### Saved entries
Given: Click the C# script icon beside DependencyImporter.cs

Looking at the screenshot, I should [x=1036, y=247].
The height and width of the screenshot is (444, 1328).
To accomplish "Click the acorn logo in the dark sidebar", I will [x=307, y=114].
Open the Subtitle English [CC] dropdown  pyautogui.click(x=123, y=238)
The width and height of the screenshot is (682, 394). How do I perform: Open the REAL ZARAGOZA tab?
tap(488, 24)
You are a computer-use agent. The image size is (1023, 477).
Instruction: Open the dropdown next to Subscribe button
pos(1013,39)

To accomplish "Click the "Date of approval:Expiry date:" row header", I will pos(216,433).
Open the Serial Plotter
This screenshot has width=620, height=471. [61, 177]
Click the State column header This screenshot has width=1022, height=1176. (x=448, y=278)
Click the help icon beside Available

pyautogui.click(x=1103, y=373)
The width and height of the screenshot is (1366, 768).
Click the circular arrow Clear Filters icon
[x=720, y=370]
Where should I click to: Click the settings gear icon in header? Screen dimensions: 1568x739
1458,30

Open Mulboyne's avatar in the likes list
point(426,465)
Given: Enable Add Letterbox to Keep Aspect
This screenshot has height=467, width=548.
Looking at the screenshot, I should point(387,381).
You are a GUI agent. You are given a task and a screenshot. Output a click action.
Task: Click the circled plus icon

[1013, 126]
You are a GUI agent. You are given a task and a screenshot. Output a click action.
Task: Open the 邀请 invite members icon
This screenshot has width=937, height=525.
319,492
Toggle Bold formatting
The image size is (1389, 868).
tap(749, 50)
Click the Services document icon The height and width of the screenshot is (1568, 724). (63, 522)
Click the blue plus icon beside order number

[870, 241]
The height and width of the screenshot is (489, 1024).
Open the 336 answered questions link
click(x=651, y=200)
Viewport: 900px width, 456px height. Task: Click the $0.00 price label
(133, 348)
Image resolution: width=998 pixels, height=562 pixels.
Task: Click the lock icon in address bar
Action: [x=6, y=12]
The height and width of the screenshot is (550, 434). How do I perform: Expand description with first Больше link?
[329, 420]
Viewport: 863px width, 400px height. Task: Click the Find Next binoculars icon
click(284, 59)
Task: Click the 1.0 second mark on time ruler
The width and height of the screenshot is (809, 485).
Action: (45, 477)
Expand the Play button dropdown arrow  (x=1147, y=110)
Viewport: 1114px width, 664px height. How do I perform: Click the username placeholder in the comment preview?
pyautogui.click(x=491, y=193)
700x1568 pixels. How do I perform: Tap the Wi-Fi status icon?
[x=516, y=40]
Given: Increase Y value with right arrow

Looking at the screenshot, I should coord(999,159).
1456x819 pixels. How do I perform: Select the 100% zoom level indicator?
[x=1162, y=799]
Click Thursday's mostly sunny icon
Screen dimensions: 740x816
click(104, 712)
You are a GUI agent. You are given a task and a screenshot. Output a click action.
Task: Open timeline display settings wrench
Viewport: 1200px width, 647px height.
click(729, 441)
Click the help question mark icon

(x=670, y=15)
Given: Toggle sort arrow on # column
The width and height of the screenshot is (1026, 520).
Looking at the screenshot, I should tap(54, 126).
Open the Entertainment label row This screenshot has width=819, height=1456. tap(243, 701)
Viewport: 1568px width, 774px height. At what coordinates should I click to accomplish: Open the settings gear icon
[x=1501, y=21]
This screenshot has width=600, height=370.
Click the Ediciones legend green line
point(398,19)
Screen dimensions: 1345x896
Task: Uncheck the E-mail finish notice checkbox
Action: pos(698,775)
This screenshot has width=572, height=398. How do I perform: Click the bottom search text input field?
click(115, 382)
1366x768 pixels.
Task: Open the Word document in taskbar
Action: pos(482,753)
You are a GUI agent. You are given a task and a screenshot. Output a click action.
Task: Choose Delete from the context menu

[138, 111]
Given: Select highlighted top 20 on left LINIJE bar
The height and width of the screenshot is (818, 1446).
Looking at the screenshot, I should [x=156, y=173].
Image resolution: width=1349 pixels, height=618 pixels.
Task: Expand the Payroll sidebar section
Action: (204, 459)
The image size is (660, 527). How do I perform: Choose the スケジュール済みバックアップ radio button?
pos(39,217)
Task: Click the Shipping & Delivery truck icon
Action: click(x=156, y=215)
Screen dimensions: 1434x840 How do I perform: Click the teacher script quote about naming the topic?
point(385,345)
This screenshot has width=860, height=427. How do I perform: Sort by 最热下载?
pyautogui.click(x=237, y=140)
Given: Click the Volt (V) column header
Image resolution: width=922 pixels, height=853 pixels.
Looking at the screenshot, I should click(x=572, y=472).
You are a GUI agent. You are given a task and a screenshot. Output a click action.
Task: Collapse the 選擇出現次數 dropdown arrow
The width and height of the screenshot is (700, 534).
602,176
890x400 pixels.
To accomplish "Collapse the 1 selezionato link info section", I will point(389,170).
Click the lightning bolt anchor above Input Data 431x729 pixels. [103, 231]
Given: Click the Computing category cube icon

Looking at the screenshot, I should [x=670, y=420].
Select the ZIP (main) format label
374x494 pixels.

### Work to complete
Only a number is expected here: the count of lines in the records above that include the word "Collapse".

### Response to this exercise
2